[Opening TEXT SHOWN section]
# Cooking healthier - ideas or suggestions?



## korry1977 (Jan 30, 2008)

Hello everyone,

I have joined this website to learn about cooking healthier. I have decided to lose weight/body fat. In order to do this (along with exercising), I recently began to steam my foods, instead of frying them.


I currently use a rice cooker/steamer to steam my meals.  Does any one have any suggestions?  recipes?

Thanks!
Korry


----------



## sattie (Jan 30, 2008)

Hi there Korry, welcome to DC!


----------



## Maverick2272 (Jan 30, 2008)

Here are a few to give you a start:
Cooks.com - Recipes - Steamed Vegetables
We don't do much with the vegetables we steam. After we take them out we may salt and pepper them, add a little lemon juice or garlic. Basically just spicing them when done and serving. We have some cajun spice we use sometimes as well.


----------



## korry1977 (Jan 31, 2008)

sattie said:


> Hi there Korry, welcome to DC!


 
Thanks for the warm welcome 



Maverick2272 said:


> Here are a few to give you a start:
> 
> We don't do much with the vegetables we steam. After we take them out we may salt and pepper them, add a little lemon juice or garlic. Basically just spicing them when done and serving. We have some cajun spice we use sometimes as well.


 
Thanks for the weblink and the info... I usually steam my veggies and add some cajun spice to it.... I will also check the website on steaming meats (chicken, beef, etc) as this was something I wanted to know if it reduces the fat content...

thanks again, 
korry


----------



## simonaskitchen (Jan 31, 2008)

Hi Korry! In my web site I published some easy and tasty Italian recipes. I think my way of cooking is very 'light', if you're interested, try some of them, and let me know!
Simona


----------



## jkath (Jan 31, 2008)

Hi Korry - 
Welcome to DC & best of luck with eating healthier!

I think a big part of eating healthier is to know what exactly you're eating...by drastically reducing the amount of pre-packaged foods, and instead make everything from scratch. 
Steaming is a great start - here's another:
I like to cut up various root vegetables, place them in a big pan, along with a whole chicken or two then put in a bit of chicken broth, salt & pepper, garlic & lemon. I like to stuff the inside of the chicken with some fresh herbs and the lemon peels as well. Then roast in the oven at 425 degrees for about 90 min till the chicken is nice and golden.


----------



## korry1977 (Jan 31, 2008)

simonaskitchen said:


> Hi Korry! In my web site I published some easy and tasty Italian recipes. I think my way of cooking is very 'light', if you're interested, try some of them, and let me know!
> Simona


 
ok thanks... what is your website? 

just type it out with spaces, like:  w w w . m s n . c o m



jkath said:


> Hi Korry -
> Welcome to DC & best of luck with eating healthier!
[Closing TEXT SHOWN section]
[Opening AVAILABLE DATA section]
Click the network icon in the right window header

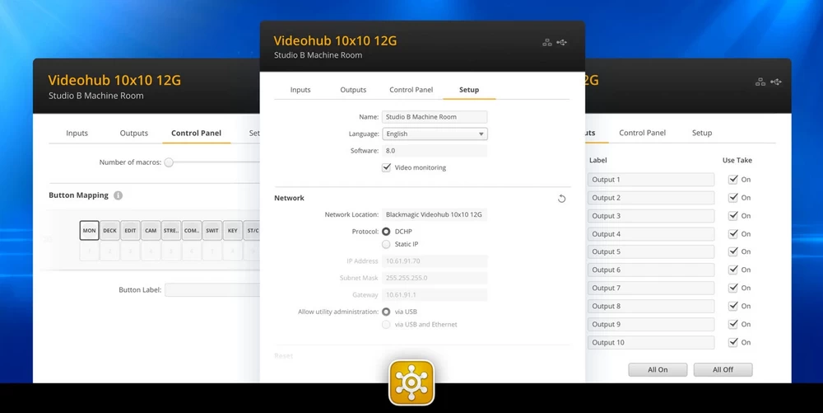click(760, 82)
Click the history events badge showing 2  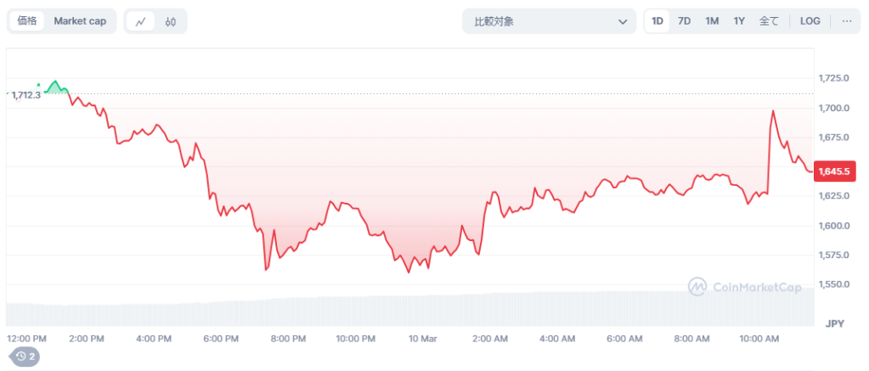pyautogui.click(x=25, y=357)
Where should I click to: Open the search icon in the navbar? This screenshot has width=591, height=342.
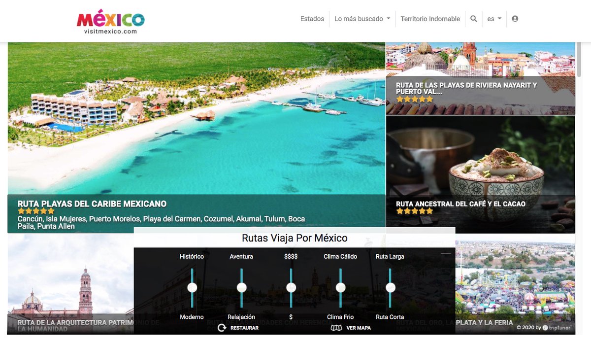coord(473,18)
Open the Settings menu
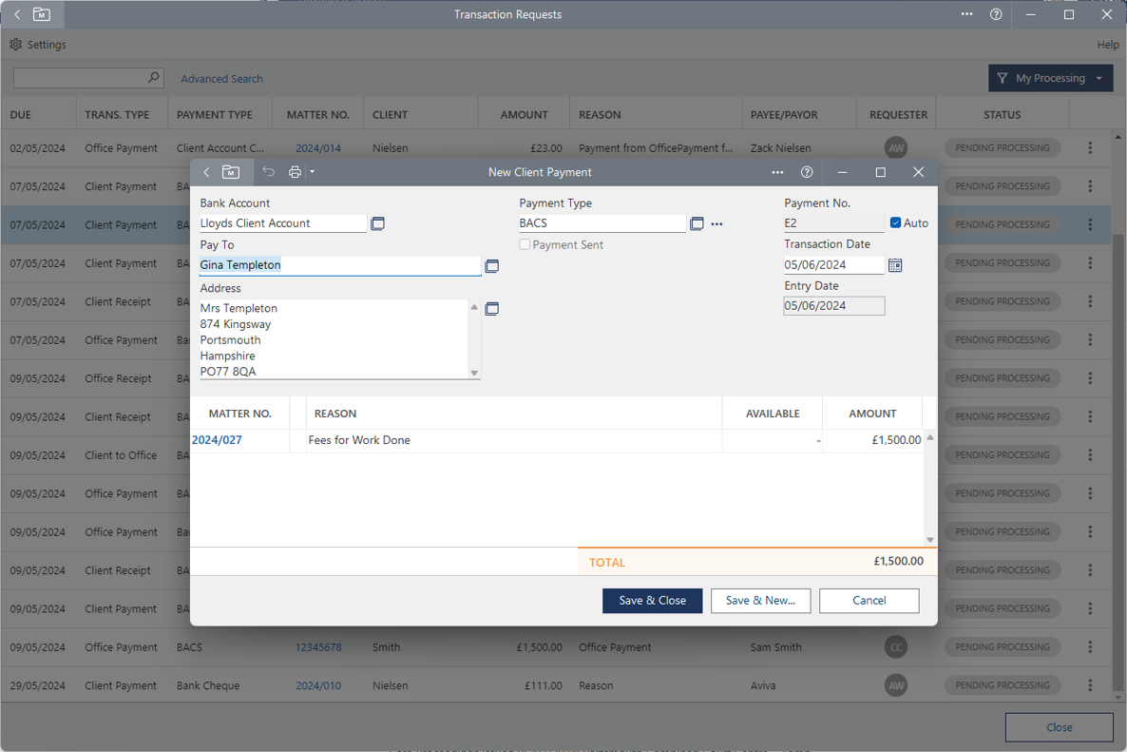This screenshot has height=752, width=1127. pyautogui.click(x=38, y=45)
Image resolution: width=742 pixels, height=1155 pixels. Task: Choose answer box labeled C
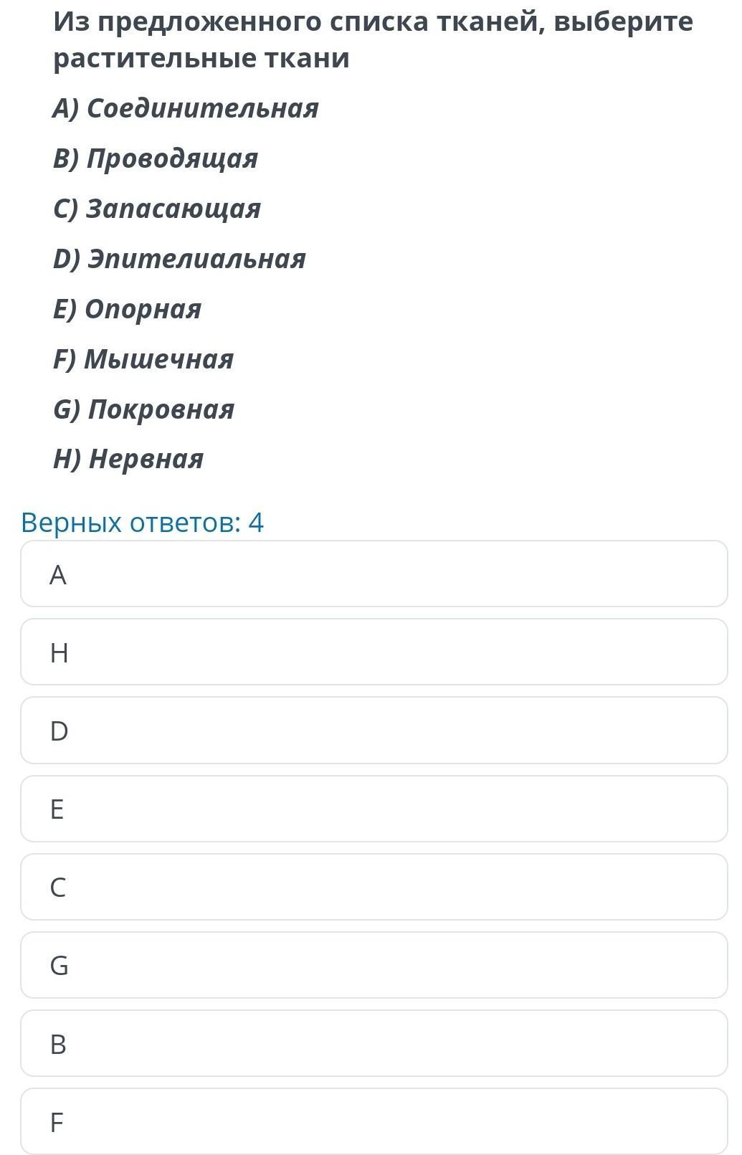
[Closing AVAILABLE DATA section]
[Opening AVAILABLE DATA section]
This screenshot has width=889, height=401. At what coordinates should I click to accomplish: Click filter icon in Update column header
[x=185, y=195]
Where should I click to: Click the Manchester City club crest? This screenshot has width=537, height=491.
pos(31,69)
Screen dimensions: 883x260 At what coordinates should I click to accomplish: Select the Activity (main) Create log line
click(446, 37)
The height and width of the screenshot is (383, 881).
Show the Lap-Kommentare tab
[Closing AVAILABLE DATA section]
[Opening AVAILABLE DATA section]
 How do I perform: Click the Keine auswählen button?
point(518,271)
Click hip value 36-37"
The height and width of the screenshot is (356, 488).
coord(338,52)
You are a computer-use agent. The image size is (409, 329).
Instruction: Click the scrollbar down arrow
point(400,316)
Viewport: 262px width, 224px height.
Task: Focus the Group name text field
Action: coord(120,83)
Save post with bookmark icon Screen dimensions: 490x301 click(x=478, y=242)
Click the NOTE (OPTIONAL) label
[Closing AVAILABLE DATA section]
REQUIRED ACTION 1: From Maverick2272's post in the cooking healthier thread, list every seasoning named for adding to steamed vegetables after they come out.
REQUIRED ACTION 2: Pick up the cooking healthier thread after its final line, carrying on korry1977's reply to jkath.

EXERCISE OUTPUT 1: salt, pepper, lemon juice, garlic, cajun spice

EXERCISE OUTPUT 2:
> 
> I think a big part of eating healthier is to know what exactly you're eating...by drastically reducing the amount of pre-packaged foods, and instead make everything from scratch.
> ...


 
Thanks for the welcome... I have been reducing eating prepackaged foods, fast foods, eating out at restaurants...  I try to put it in tupperware to go, so I can enjoy mulitple meals on-the-go or at my destination.  I have one of those "blue ice" coolers, but Im afraid after 1pm its no longer cold, lol...

Also, thanks for your recipe... sounds delicious...


----------



## JillBurgh (Jan 31, 2008)

I am also trying to eat a little healthier, Korry.  I assume from your screen name that you just turned 30, as did I. Things don't quite "sit" like they used to.

I find that I enjoy watching "Healthy Attitude" with Ellie on Food Network (HD).  She's a nutritionist so she tells you why she is using what she puts in her recipes, so it's a real learning experience.

Her recipes that I've tried have been great.  We did her healthy pot pies (BF likes them better than full-fat), baked-fried chicken, and shrimp jambalaya.  Do a search on food.com for "Ellie" and all of her recipes pop up.  I can't wait to make her grapefruit reduction for some whitefish.

Good luck!


----------



## korry1977 (Jan 31, 2008)

JillBurgh said:


> I am also trying to eat a little healthier, Korry. I assume from your screen name that you just turned 30, as did I. Things don't quite "sit" like they used to.
> 
> I find that I enjoy watching "Healthy Attitude" with Ellie on Food Network (HD). She's a nutritionist so she tells you why she is using what she puts in her recipes, so it's a real learning experience.
> 
> ...


 

LOL... I know what you mean about the big "Three-Oh"...   I have not watched that show...  I will tune in when I can, and will look at her recipes...


THANKS!


----------



## Jeekinz (Jan 31, 2008)

The wife and I started cooking healthier foods at home.  We quit smoking a few months back and gained some weight since.  The first thing you need to know is _Portion Control_.  It also can cost more trying to eat healthier.


----------



## Barb L. (Jan 31, 2008)

Welcome Korry, your on the right track, keep up the good work!


----------



## korry1977 (Jan 31, 2008)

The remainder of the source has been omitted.